Exploratory Data Analysis

2 Exploratory Data Analysis

2.1 Univariate Analysis

Code
numeric_cols = df_clean.select_dtypes(include=['int64', 'float64']).columns.tolist()

for col in numeric_cols:
    fig = px.histogram(df_clean, x=col, marginal="box", title=f'Distribution of {col}')
    fig.show()

fig = px.box(df_clean[numeric_cols], title="Boxplots of Numerical Variables")
fig.show()

Distribution Insights The univariate analysis confirms that our primary continuous variables—most notably Hours_Studied and Exam_Score approximate a normal distribution. This is an ideal condition for parametric models like Linear Regression, as it mitigates the risk of residual skewness. Attendance is heavily left-skewed (clustering between 80-100%), which aligns with expected academic behavior but suggests we may need to monitor this feature for ceiling effects during modeling.

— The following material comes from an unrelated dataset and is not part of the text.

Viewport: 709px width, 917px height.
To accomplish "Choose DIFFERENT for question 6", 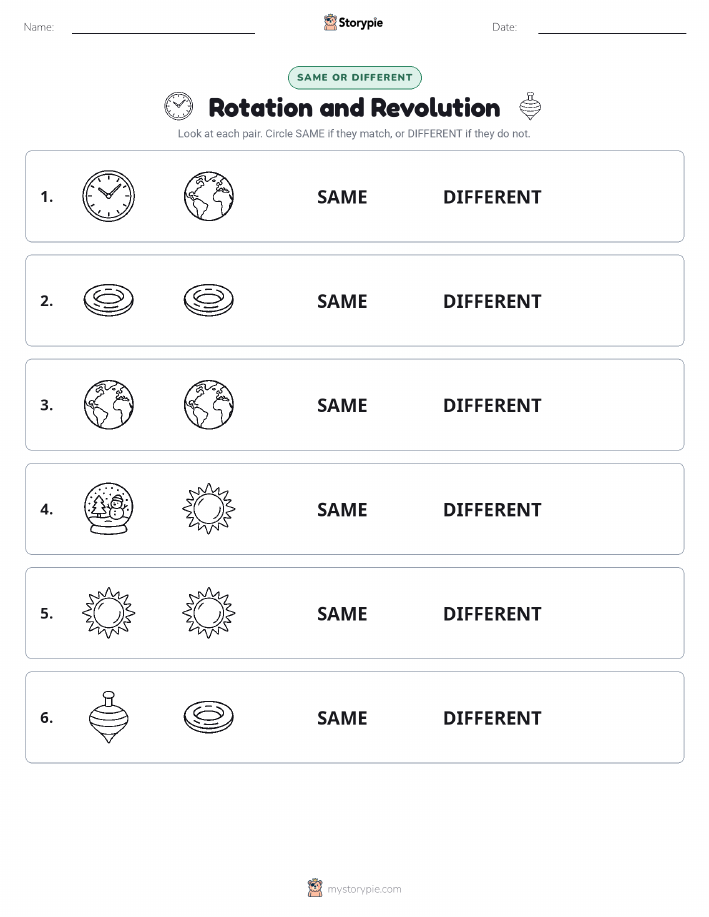I will click(x=492, y=718).
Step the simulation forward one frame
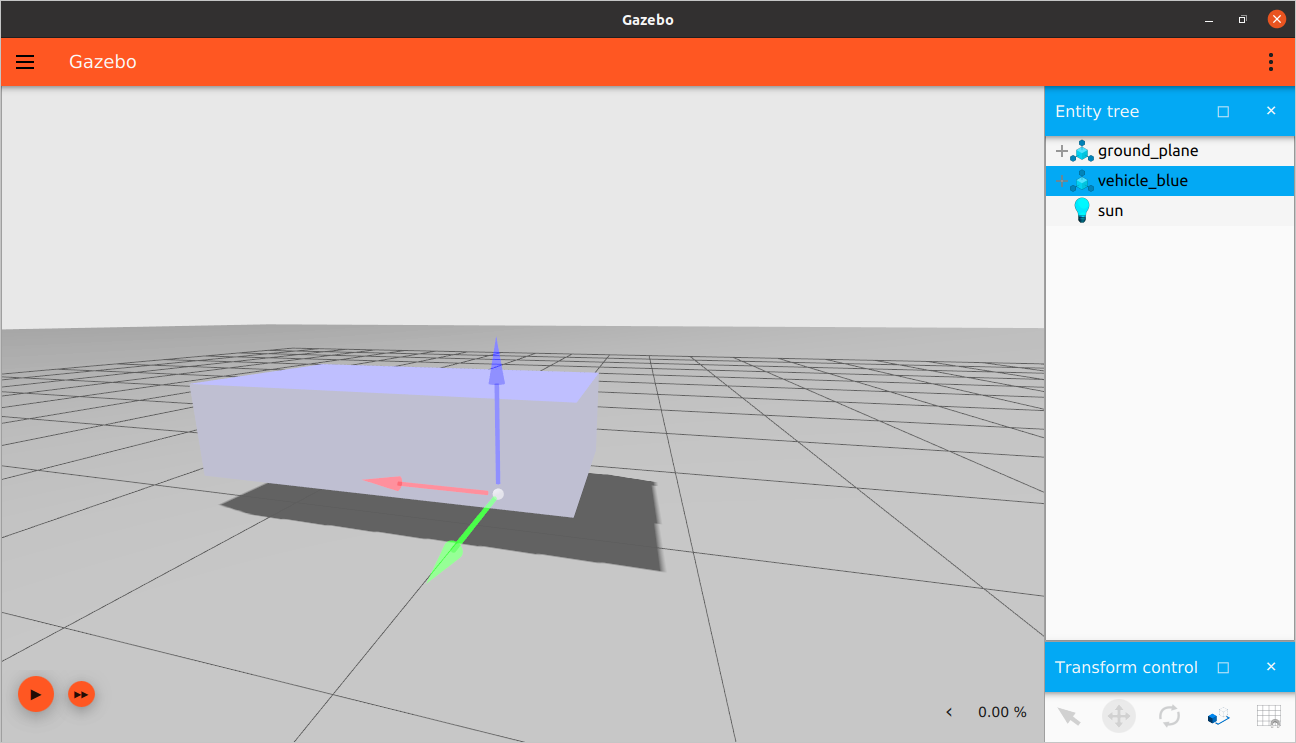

2.2 Outlier Analysis (IQR Method)

Code
def detect_outliers_iqr(data, columns):
    outliers_counts = {}
    for col in columns:
        Q1 = data[col].quantile(0.25)
        Q3 = data[col].quantile(0.75)
        IQR = Q3 - Q1
        lower_bound = Q1 - 1.5 * IQR
        upper_bound = Q3 + 1.5 * IQR
        outliers_counts[col] = len(data[(data[col] < lower_bound) | (data[col] > upper_bound)])
    return outliers_counts

outliers_dict = detect_outliers_iqr(df_clean, numeric_cols)
print("Outliers detected per variable:", outliers_dict)
Outliers detected per variable: {'Hours_Studied': 43, 'Attendance': 0, 'Sleep_Hours': 0, 'Previous_Scores': 0, 'Tutoring_Sessions': 429, 'Physical_Activity': 0, 'Exam_Score': 103}

Outlier Treatment Strategy

Using the Interquartile Range (IQR) method, we identified a small subset of outliers, primarily in Tutoring_Sessions and Exam_Score. Because these represent genuine, plausible extreme values (e.g., exceptional students or those requiring intensive help) rather than measurement errors, we will retain them. Capping or removing these valid edge cases could strip the model of its ability to predict high variance scenarios.

2.3 Bivariate Analysis (Correlations)

Code
categorical_cols = ['Parental_Involvement', 'Access_to_Resources', 'Motivation_Level', 'Internet_Access', 'Family_Income',
    'Teacher_Quality', 'School_Type', 'Peer_Influence', 'Learning_Disabilities', 'Parental_Education_Level', 'Distance_from_Home',
    'Gender']

for col in categorical_cols:
    fig = px.box(df_clean, x=col, y='Exam_Score', title=f'{col} vs Exam_Score')
    fig.show()

# Correlation Matrix
corr = df_clean[numeric_cols].corr()
fig = px.imshow(corr, text_auto=".2f", color_continuous_scale='RdBu_r', title="Correlation Matrix")
fig.show()

Correlation and Multicollinearity Analysis

The correlation matrix provides our first strong indicator of predictive power. We observe a robust positive correlation between Attendance and Exam_Score, as well as Hours_Studied and Exam_Score. Fortunately, the predictor variables themselves do not exhibit dangerously high inter-correlations (multicollinearity), meaning models that are sensitive to correlated features (like Linear Regression) will yield stable and interpretable coefficients.